Gazetenin bugünkü sayısında yayınlanan yazı şöyle:
”Ürdün’deki Tower 22’deki ABD üssü, Suriye sınırı yakınındaki antik Şam-Bağdat Otoyolu’nun üzerinde, sonsuz gibi görünen bir çölün ortasında yer alıyor. Ocak ayında hava soğuktur, genellikle yağmurludur ve çok kasvetlidir. Geçen ay Tower 22’deki üç ABD askeri, İran destekli milislerin fırlattığı bir drone tarafından öldürülmüştü. Onların ölümleri, ABD’nin Irak ve Suriye’de faaliyet gösteren İslam Devrim Muhafızları Ordusu ve milislerine karşı 80’den fazla misilleme saldırısına yol açtı.

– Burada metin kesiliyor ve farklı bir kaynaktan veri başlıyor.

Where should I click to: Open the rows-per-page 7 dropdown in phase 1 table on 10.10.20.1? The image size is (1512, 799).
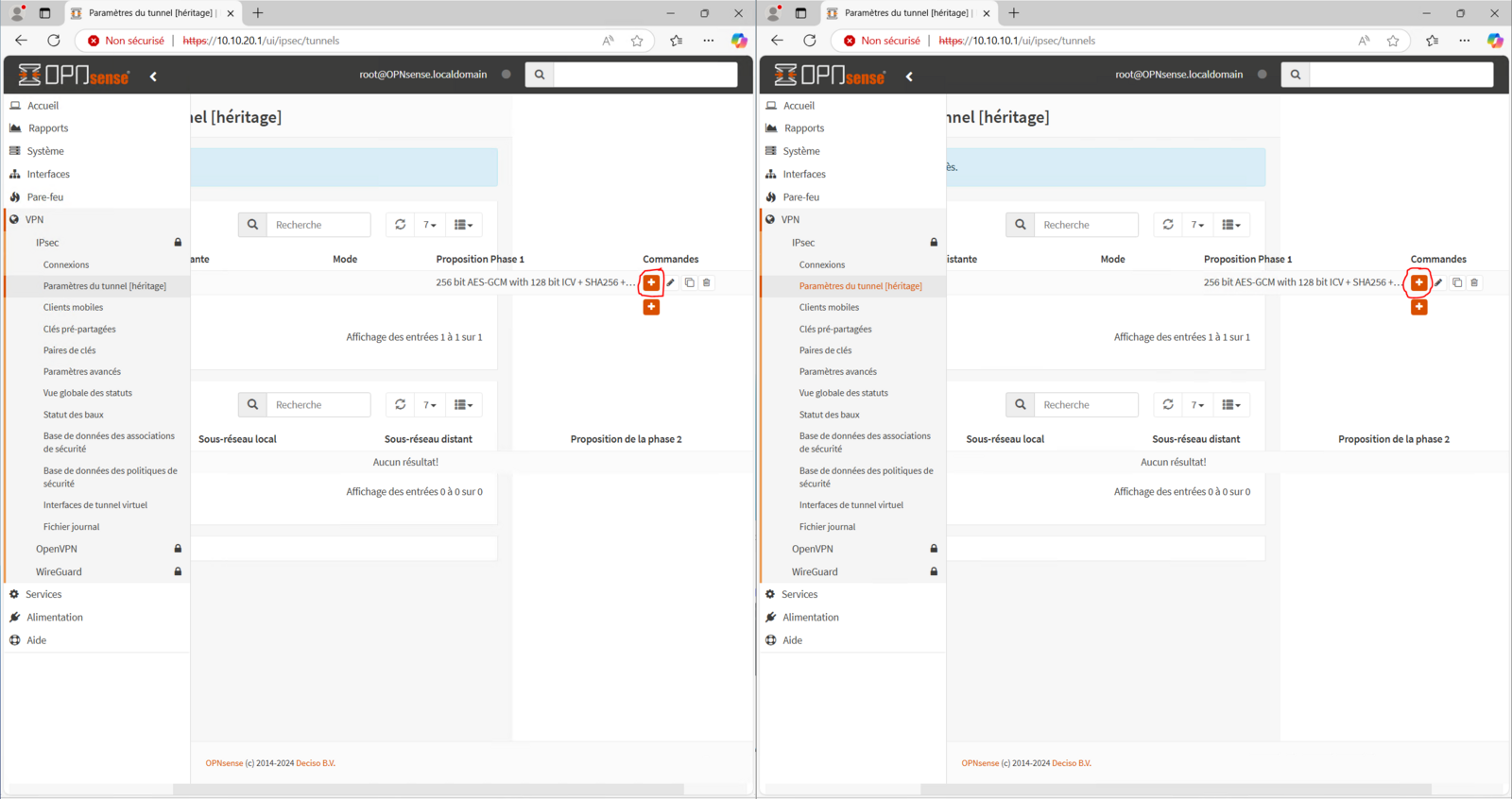click(x=430, y=225)
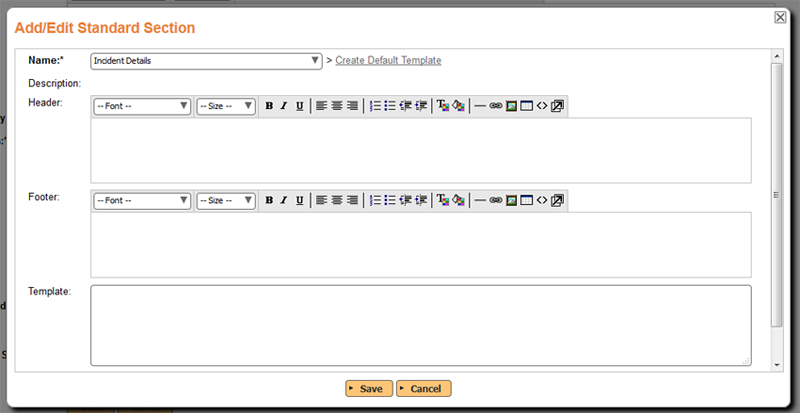Insert numbered list in the Header editor

(375, 106)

Ürdün’deki saldırı, Ekim ayından bu yana Suriye ve Irak’ta ABD kuvvetlerine yönelik 150’den fazla saldırıya verdiğimiz soğuk tepkinin açık ve öngörülebilir sonucuydu. İşin basit gerçeği şudur: Birliklerimiz kendilerini çok iyi savunabildikleri için, bölgede güçlerimize yönelik giderek büyüyen bir tehditle mücadele etmeyi çok uzun süre erteledik. Başka bir deyişle, birliklerimizin yetenekleri Washington’un karşılaştıkları riski en aza indirmesine ve zor seçimler yapmaktan kaçınmasına olanak sağladı.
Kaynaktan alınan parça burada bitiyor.